[Collected data]
###
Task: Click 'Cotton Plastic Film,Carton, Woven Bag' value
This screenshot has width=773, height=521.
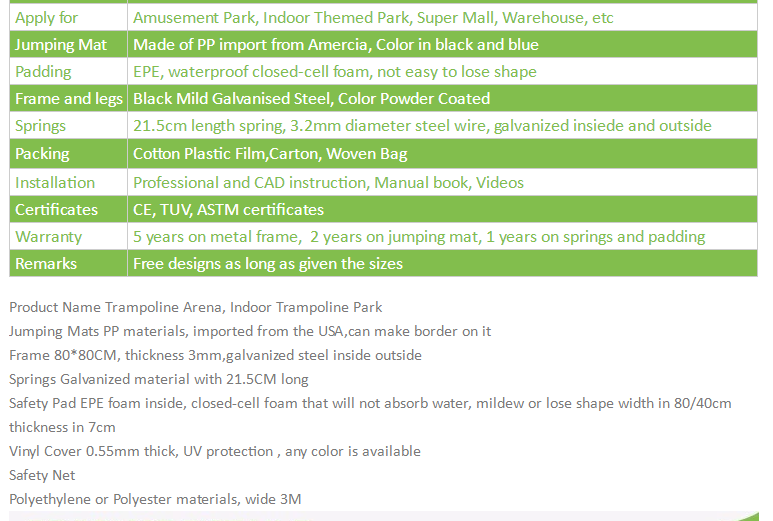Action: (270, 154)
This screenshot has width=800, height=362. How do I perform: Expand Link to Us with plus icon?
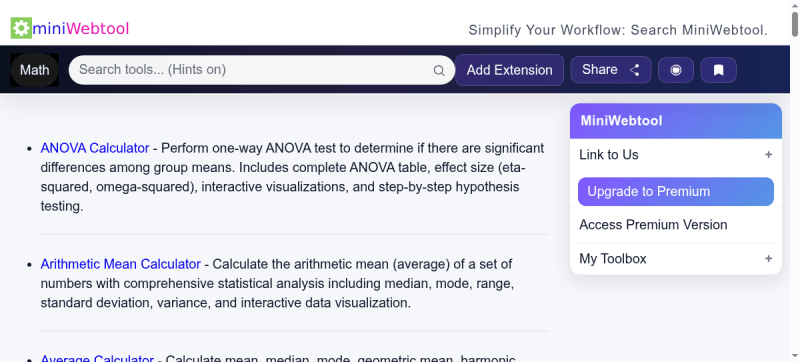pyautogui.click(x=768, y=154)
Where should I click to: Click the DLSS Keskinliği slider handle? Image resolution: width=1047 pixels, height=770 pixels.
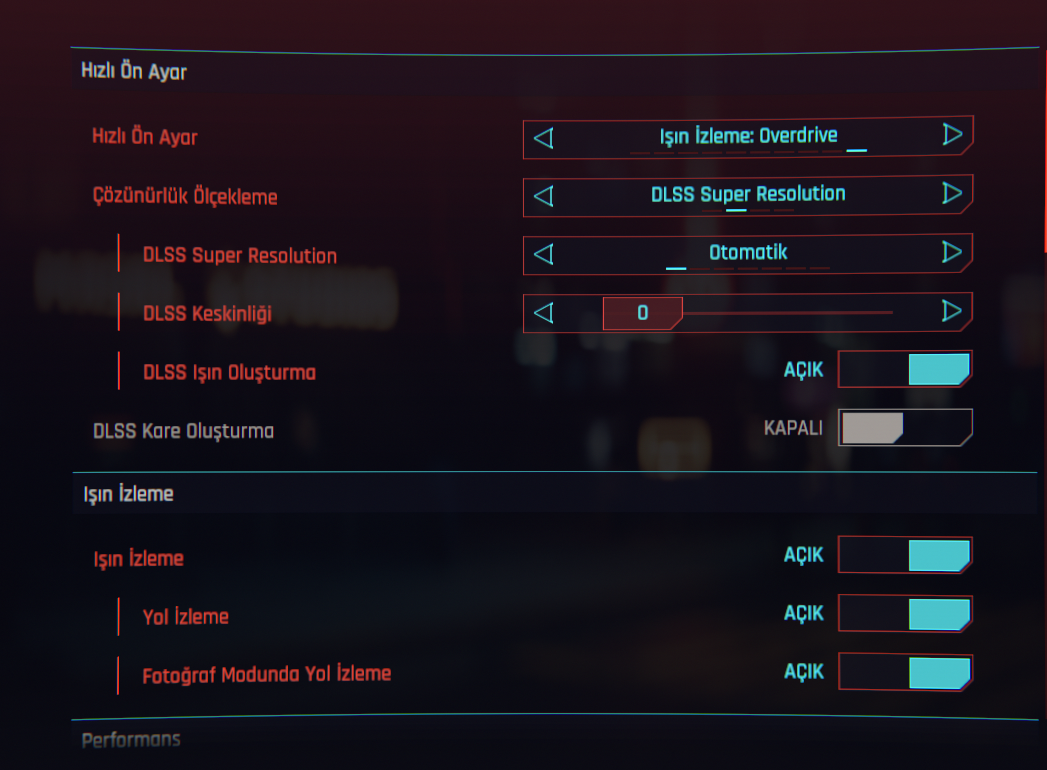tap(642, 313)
###
Instructions for the task: Your copy should repeat each entry above exactly but contain no pictures.

Output for this task:
Task: Click 'Cotton Plastic Film,Carton, Woven Bag' value
This screenshot has width=773, height=521.
Action: (270, 154)
This screenshot has width=800, height=362. How do I perform: Expand Link to Us with plus icon?
pyautogui.click(x=768, y=154)
Where should I click to: Click the DLSS Keskinliği slider handle? Image resolution: width=1047 pixels, height=770 pixels.
tap(642, 313)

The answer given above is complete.